Records from a data collection
__________
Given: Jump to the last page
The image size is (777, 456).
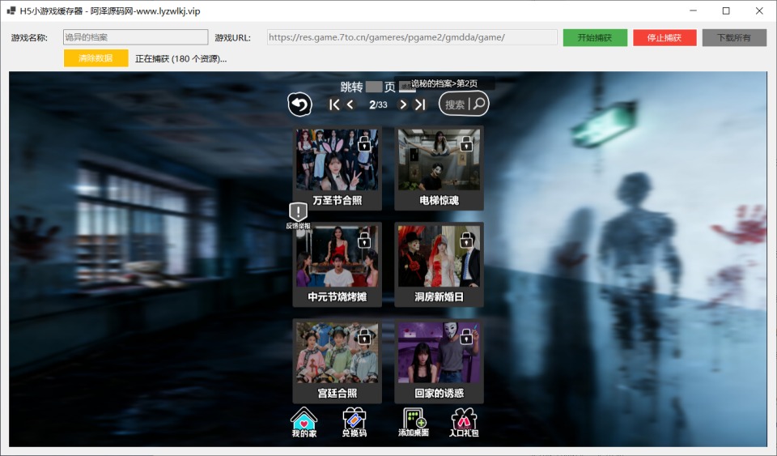Looking at the screenshot, I should (x=420, y=104).
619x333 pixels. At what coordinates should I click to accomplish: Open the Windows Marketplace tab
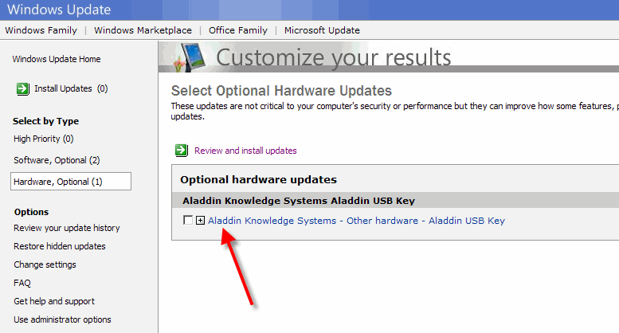click(143, 30)
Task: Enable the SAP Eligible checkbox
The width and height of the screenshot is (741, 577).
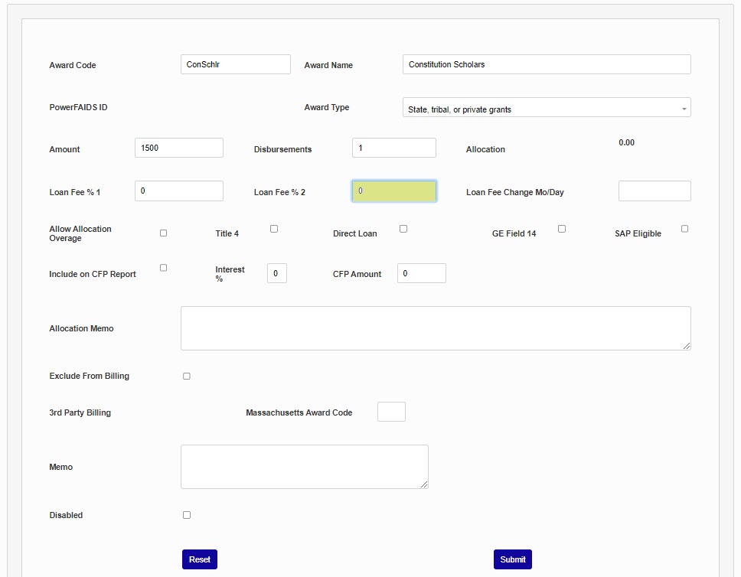Action: click(x=684, y=229)
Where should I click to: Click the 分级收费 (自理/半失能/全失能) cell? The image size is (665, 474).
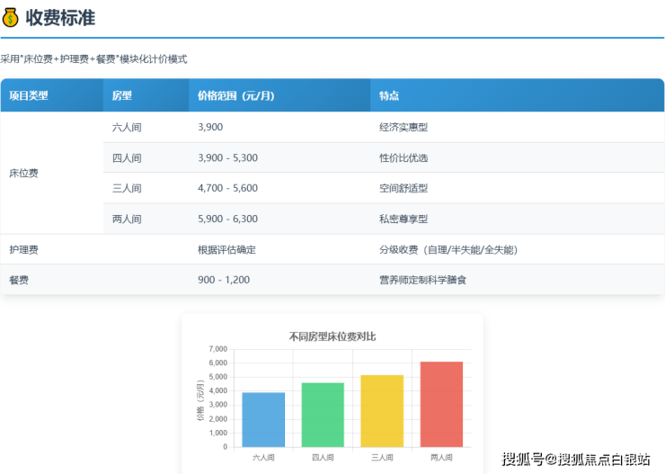(x=448, y=249)
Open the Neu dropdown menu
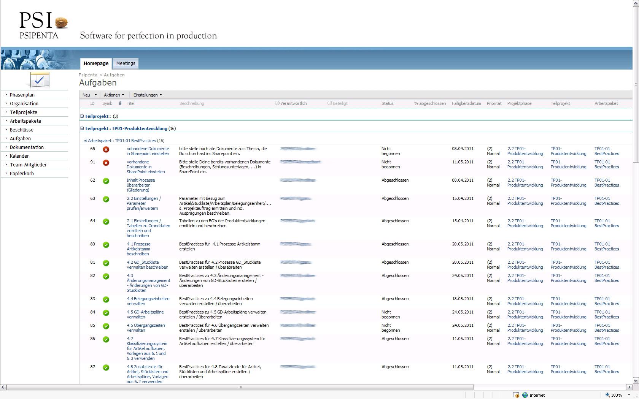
__________
#### [PROBLEM REQUIREMENTS]
Output every entry exactly, leaving out pictures.

#### [OUTPUT BELOW]
Given: Jump to the last page
The image size is (777, 456).
Looking at the screenshot, I should (x=420, y=104).
619x333 pixels. At what coordinates should I click to accomplish: Open the Windows Marketplace tab
click(143, 30)
Task: Enable the SAP Eligible checkbox
The width and height of the screenshot is (741, 577).
Action: click(x=684, y=229)
Where should I click to: Click the 分级收费 (自理/半失能/全失能) cell? The image size is (665, 474).
(x=448, y=249)
Open the Neu dropdown menu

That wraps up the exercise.